Training

A Journey into Parallel Python - Episode 1

Ready to supercharge your Python skills? Embark on a journey into the world of parallel Python with our first episode in this blog series.

Episode 1: Introduction to Multiprocessing

Python is a versatile and powerful programming language known for its simplicity and ease of use. However, as programs grow in complexity, there is a pressing need for efficient execution, especially when dealing with computationally intensive tasks. This is where parallel computing comes into play. In this blog series, we will explore various aspects of parallel Python, starting with multiprocessing.

When to Use Parallelism

Parallel computing is particularly advantageous when dealing with tasks that can be split into smaller independent sub-tasks.
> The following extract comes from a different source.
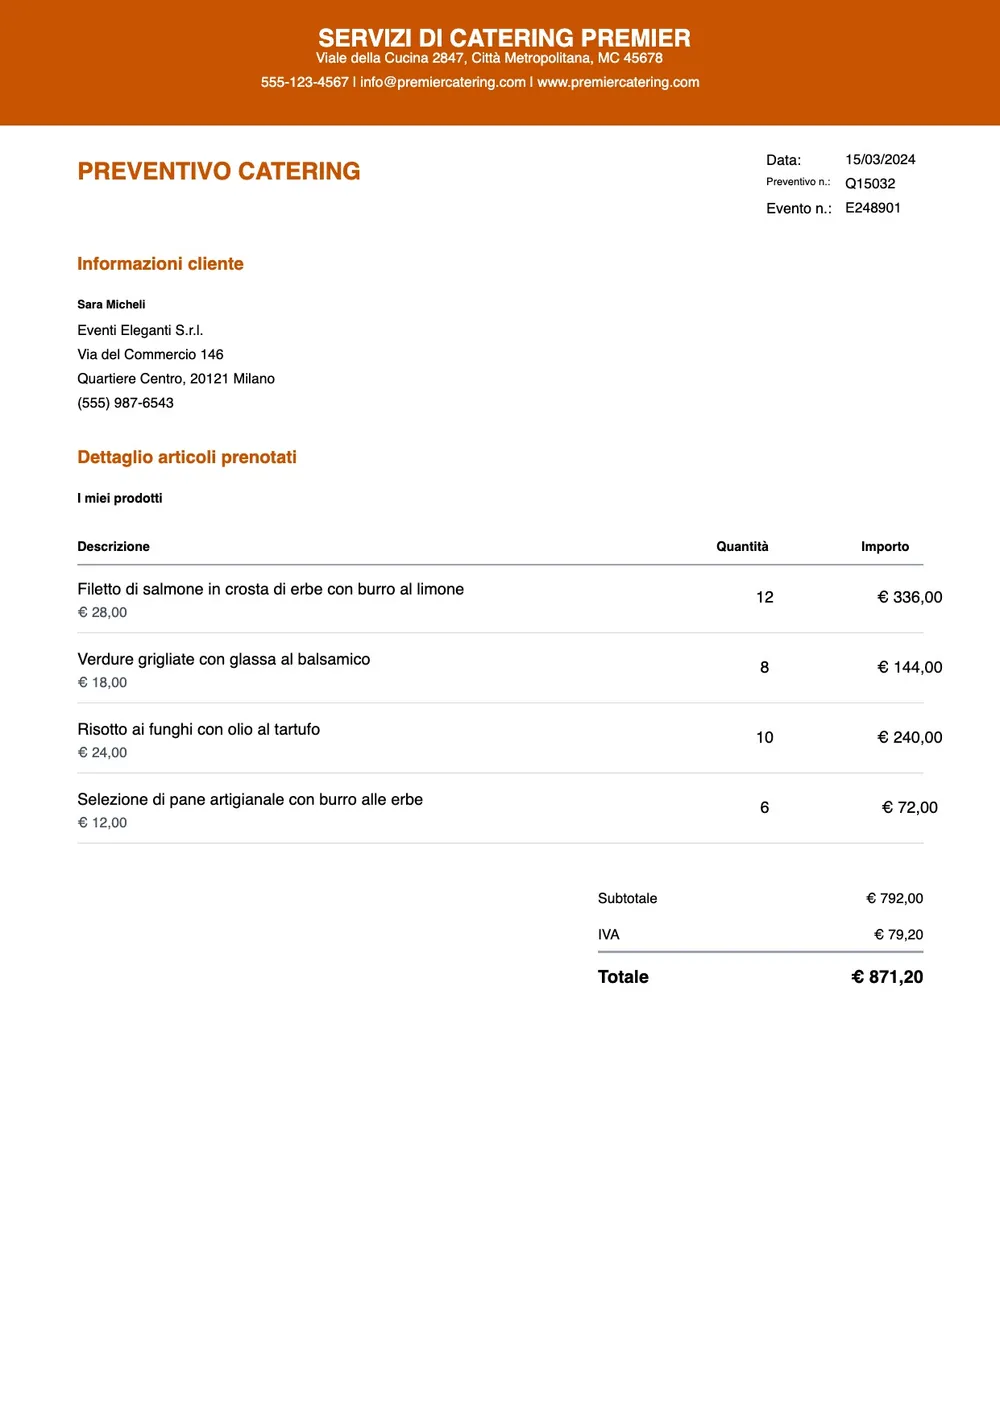
Task: Click the Risotto ai funghi amount € 240,00
Action: pos(910,737)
These sub-tasks can be executed concurrently on multiple processors, reducing the overall execution time.

Introducing Multiprocessing Module

Python’s multiprocessing module provides a powerful way to harness the full potential of multi-core processors by creating multiple processes, each with its own Python interpreter. This enables true parallel execution and makes it an easy choice for tasks that benefit from parallelism.
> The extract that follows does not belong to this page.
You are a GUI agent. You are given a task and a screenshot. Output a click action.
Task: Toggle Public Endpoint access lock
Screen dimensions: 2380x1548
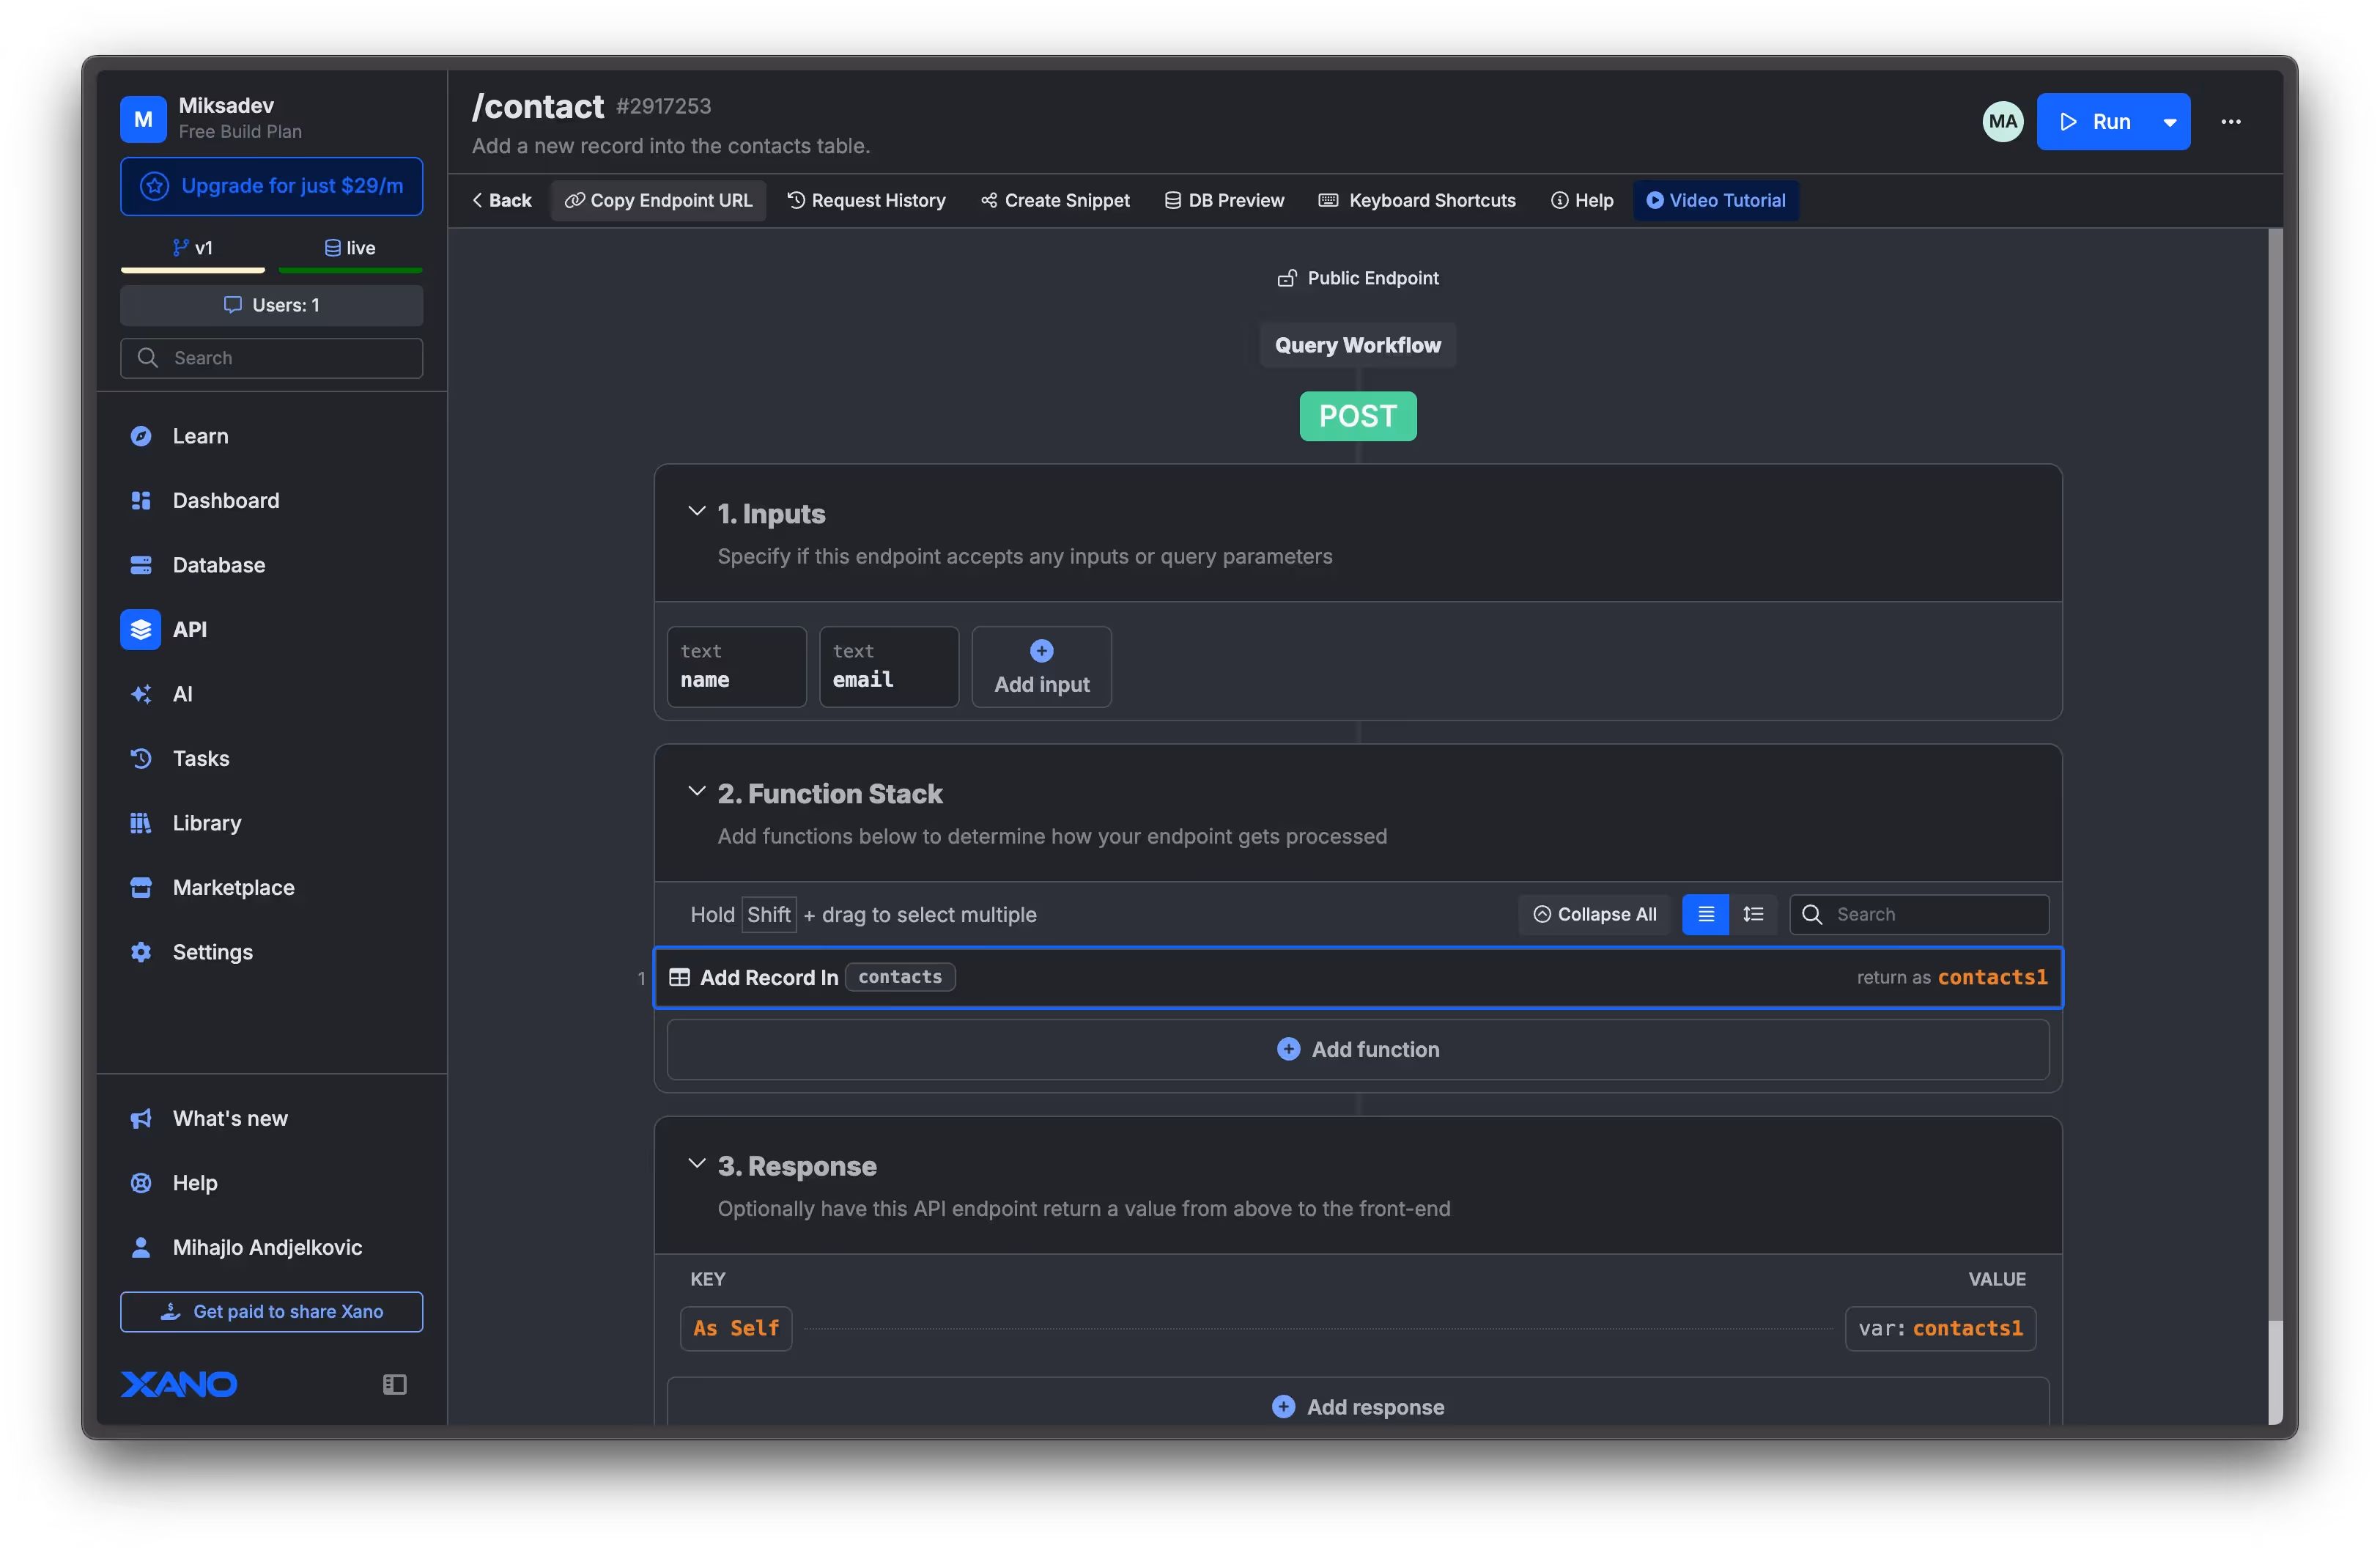tap(1287, 277)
The Experiment: Parallel Prime Number Search

In this experiment, we will tackle a classic problem: finding prime numbers. A straightforward, sequential approach to finding prime numbers can be slow and inefficient when dealing with a large range of numbers. Our goal is to compare the performance of a sequential approach with parallel solutions using multiprocessing.

Serial Solution

In our journey to explore the benefits of parallel computing in Python, we begin with a foundational experiment: finding prime numbers using a sequential approach. This experiment sets the baseline for performance against which we will compare the results of our parallel solutions.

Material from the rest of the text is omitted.